Imagineer
               People often tell me that its so nice not to do the same things over and over again in my kind of job. Well they may not be totally wrong. Especially considering that I left a nice stable, well paying career in IT and jumped into the 'creative' realm of the television industry. Though one always dwells on the grass being greener in other pastures we have our own ups and downs too. But that's not what I'm getting down to here.
              We are the people behind the camera. The people who toil day and night with blood, sweat and tears (well sweat anyway!) in the battles of TRPs, deadlines and creative changes to bring you all those shows on television which you keep flicking with the malevolent remote! We are termed as the unethical bastions of TVdom whose only mission in life is to suck the viewer into the cortex of that Idiot box! Umm..so how far are we from the truth? Let's leave it at that..
                Not to delve into media ethics, let me just talk about some funny incidents that seem to happen with all of us when we are part of a 'Crew'. The Crew is really the magical group of people who bring about the seemingly impossible miracle of the creation- of a film, or a show, an ad or whatever. Unlike a painting or a book, this piece of art is a supreme work of team-art. Everyone contributes in his/her own way to actually bring about something conceived as a simple basic idea. And that applies even to B-grade films. A lot of people have actually slogged to 'create' that visual delight!! So be a bit thoughtful for the 'crew' next time you slam a film! No seriously!

I mean look below -

Tohfa..
Tohfa..
Tohfa..
Tohfa..


             The quintessential Jeetendra song 'Tohfa tohfa' or the one above with Sridevi (Gori Tere Ang Ang Se- If u r keen enough check it out at http://www.mobilemastee.com/desi_videos/video/F-lIXk72izE/watch.html Howlarious!!). Anyways just look at the production value - the dozens and dozens of steel 'kalsis' one atop the other and with an equal number of ugly looking, underpaid extra females dancing around Sridevi and Jeetendra (in horrendously tight pants and white shoes!) Consider this - somebody actually took the pains (and unfortunately the liberty) to 'create' this visual delight which went down into the annals of Indian film history! Somebody must have actually been responsible to find a deserted beach, set up all those shining new kalsis in concentric circles, take auditions for the worst possible looking women from the Junior Artist Assoc. with skills in catching flying kalsis (pl refer link above - its so good its therapeutic!!), decide on the tightest costumes for Mr J, and choreograph the most embarrassing dance steps within those shining stainless steel columns (see- all that glitters is definitely not gold!)  But its no easy task being part of the crew - not the place for the faint hearted! So again I humbly request you not to trash all those films like Blue, Aladdin, Chandni Chowk to China - despite having the worst possible scripts it compensated with a lot of FX and action sequences which is a job that is commendable!
             I am proud to be associated with this industry. I made my choices and my choices made me. In this mean jungle only the fittest survive and I am wading through to my best abilities. 

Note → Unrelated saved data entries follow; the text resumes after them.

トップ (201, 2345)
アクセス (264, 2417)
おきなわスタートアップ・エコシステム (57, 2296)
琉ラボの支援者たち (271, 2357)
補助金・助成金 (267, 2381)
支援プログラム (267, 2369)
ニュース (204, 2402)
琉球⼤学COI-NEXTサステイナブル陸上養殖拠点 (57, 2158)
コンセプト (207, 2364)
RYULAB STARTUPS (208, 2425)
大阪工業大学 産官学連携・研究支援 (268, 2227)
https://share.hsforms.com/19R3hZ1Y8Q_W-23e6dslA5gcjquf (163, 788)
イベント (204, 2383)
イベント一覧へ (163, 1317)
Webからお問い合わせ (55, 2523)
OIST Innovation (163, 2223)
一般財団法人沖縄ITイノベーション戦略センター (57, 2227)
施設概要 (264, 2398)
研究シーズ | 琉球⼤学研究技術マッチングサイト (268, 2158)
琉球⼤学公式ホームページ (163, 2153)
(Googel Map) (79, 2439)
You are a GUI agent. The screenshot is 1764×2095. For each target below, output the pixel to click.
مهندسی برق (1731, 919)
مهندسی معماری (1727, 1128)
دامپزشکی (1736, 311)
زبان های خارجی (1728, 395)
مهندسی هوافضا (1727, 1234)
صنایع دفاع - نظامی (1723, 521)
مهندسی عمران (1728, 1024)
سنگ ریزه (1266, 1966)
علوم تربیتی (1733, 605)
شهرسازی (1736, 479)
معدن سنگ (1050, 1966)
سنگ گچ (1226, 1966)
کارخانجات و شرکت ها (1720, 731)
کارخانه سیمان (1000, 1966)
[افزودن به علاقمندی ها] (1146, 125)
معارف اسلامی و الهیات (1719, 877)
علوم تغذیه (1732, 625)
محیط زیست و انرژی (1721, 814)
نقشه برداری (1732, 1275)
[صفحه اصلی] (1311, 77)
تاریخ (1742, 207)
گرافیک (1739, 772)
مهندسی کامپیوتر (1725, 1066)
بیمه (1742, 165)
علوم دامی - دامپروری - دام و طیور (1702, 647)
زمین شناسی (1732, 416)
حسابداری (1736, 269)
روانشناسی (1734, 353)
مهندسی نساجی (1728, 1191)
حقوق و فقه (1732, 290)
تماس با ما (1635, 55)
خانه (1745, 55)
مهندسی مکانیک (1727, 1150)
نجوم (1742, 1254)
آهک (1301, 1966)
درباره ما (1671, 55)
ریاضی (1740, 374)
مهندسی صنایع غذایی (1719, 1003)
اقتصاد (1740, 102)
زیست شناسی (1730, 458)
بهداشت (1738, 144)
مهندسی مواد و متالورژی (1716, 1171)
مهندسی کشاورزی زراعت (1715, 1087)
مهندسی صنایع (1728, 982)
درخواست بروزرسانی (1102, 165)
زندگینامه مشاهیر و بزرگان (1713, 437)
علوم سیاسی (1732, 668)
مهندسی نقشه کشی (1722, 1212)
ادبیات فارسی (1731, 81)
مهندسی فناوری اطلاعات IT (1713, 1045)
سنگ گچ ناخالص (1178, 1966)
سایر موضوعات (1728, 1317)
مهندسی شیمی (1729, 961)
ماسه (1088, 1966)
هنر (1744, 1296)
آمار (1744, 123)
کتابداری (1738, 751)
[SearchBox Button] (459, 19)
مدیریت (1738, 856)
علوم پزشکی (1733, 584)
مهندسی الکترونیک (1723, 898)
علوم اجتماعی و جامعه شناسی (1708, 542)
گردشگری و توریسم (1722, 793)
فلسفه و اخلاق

            On a lighter note let me tell you one amazing experience I had. This was quite some years back when I was working for an ad for a herbal shampoo. When you see ads you know you have all these nicely framed pack shots of the products and their ingredients in superb close-ups. Something like pure white milk (incidentally white paint) being bombarded with almonds or strawberries in nice slow-motion shots. Well it has specialists and special cameras to shoot all those mind boggling shots! So coming back to our herbal shampoo shoot - it had amla in it...not the South African and not the South Indian but the Indian gooseberry as one of the main ingredients. So we needed to shoot some really tight nice close ups of those fruits falling in a glass box filled with water (or glycerin at times). Normally the fruit can look pretty dull. So for camera we needed to give it a sheen so the light could reflect nicely from its surface. So the director asked for some Vaseline which would serve the purpose. We were shooting at Filmistan studios in Goregaon and it was 2 am.  I was one of the asst. directors on the shoot and so me along with another guy took off to find a day-night chemist  to procure a pack of the much needed Vaseline.  

 Amla

CUT TO - we reach this 24-hour-open chemist nearby. I proudly went up to him with this production guy along with me and boldly asked the person behind the counter for a 'bada' pack of Vaseline! Imagine the plight of the chemist - 2 guys in the dead of the night asking for a bottle of vaseline -that too 'bada' pack! He eyed me and that guy suspiciously but eventually produced a pack scrutinizing our Dostana! Suddenly I realized the entire suspicion behind his eyes and explained we needed it for shooting purposes. And then we came back 'straight' to the set laughing out loud. :-)


 The Culprit 
6 Responses
  1. Roli Says:

    good one harshad... wanted to say that abt. ur previous article as well... continue writing... tc


  2. Amey Says:

    You should have told him you needed vaseline to put it on amla and seen his reaction to that ;)


  3. Imagineer Says:

    @Roli - thx Rolls! will keep it 'Roll'ing.
    @Amey - he'd prob hv needed a taste of his own medicine from his own shop!!


  4. Pitu Says:

    HAHAHA, awesome :D I'll never look at Vaseline the same way!


  5. Murti Says:

    hehe.. nice one.. the tohfa example is 2 gud :)


  6. Unknown Says:

    Heard this story yesterday on a radio station over here and thought about your blog post! :)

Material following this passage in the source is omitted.